* About this exercise: Go over the material below and report every line that contains the word "Gillie".

* Data to examine:

>>>

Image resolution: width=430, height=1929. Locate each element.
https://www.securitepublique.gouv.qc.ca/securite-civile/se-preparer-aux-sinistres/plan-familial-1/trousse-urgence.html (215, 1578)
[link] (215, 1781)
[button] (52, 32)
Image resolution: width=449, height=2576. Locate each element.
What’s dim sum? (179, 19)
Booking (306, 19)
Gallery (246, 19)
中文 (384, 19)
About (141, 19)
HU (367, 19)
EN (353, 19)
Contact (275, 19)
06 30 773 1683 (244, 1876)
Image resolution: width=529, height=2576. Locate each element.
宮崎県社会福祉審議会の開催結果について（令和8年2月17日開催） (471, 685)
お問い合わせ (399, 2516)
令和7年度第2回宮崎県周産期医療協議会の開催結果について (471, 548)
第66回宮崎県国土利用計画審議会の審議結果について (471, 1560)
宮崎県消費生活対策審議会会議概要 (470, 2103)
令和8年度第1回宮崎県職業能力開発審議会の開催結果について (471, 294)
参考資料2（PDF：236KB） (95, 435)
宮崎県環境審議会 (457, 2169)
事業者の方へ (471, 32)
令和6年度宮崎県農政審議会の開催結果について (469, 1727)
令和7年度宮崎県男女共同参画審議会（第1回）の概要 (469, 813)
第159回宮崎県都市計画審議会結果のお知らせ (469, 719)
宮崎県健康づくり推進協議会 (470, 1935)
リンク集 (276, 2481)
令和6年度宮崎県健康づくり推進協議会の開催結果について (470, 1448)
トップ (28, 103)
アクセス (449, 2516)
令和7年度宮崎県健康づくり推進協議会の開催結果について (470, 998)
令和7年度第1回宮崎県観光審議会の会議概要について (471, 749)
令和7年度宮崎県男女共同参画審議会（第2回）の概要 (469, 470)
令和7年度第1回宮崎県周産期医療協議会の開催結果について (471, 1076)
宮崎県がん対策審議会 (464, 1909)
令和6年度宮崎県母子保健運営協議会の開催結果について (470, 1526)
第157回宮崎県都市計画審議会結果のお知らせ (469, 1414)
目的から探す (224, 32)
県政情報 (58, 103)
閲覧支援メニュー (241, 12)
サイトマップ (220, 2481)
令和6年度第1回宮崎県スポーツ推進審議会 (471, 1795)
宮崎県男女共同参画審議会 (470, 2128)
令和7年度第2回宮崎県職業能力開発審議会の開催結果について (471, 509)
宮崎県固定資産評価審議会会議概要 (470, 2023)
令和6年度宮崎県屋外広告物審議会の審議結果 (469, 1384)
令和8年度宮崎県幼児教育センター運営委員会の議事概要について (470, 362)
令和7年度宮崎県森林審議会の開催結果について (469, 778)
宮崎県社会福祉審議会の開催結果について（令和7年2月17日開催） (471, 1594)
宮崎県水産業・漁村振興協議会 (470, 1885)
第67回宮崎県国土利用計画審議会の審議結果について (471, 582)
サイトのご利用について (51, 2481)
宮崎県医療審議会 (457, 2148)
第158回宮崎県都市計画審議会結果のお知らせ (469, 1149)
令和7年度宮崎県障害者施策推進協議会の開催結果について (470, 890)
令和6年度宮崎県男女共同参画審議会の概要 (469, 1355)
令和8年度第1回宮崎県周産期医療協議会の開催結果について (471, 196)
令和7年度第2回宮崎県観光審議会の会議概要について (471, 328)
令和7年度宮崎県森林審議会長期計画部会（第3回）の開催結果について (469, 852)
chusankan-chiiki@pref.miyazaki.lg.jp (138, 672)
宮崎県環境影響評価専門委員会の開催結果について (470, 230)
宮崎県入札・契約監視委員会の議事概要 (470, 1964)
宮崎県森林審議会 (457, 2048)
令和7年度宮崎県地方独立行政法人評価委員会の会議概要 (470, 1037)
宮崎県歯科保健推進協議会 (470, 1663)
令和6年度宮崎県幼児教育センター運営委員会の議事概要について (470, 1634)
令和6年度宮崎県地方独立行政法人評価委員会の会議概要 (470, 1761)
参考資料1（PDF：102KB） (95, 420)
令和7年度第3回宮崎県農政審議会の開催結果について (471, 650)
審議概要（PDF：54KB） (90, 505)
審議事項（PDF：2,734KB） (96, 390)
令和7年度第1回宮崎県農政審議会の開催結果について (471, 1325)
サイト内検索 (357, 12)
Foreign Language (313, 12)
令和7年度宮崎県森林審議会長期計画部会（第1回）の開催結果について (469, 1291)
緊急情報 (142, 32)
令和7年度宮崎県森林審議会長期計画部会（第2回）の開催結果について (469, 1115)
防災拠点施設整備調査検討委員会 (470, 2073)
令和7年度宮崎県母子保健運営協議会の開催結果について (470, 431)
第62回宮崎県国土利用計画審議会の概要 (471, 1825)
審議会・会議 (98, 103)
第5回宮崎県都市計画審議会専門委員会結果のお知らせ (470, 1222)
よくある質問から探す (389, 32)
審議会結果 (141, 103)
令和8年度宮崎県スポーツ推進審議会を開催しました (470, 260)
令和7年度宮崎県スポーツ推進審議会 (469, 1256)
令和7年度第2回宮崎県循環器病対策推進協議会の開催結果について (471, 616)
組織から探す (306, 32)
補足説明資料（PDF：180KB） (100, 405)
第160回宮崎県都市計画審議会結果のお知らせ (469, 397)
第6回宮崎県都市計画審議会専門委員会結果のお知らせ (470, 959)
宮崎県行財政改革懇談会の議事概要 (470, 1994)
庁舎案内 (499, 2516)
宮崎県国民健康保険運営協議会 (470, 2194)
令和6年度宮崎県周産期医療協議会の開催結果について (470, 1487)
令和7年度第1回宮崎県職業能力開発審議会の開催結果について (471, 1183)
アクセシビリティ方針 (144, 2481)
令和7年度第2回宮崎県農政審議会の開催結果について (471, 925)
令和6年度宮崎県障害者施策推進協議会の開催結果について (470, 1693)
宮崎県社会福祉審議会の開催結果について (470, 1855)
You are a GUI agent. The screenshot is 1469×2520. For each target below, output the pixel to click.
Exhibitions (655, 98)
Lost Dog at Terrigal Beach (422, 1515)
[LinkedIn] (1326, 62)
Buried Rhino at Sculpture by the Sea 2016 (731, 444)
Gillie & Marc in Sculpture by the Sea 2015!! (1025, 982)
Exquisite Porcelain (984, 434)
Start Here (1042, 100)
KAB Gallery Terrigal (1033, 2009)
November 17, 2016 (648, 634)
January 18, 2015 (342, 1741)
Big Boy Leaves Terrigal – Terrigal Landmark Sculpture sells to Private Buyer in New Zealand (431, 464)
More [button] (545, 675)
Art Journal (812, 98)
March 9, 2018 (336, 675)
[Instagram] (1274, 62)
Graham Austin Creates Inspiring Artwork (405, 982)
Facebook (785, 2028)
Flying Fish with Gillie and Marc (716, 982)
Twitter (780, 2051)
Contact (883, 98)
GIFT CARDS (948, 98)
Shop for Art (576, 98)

<<<

* Your response:
Gillie & Marc in Sculpture by the Sea 2015!! (1025, 982)
Flying Fish with Gillie and Marc (716, 982)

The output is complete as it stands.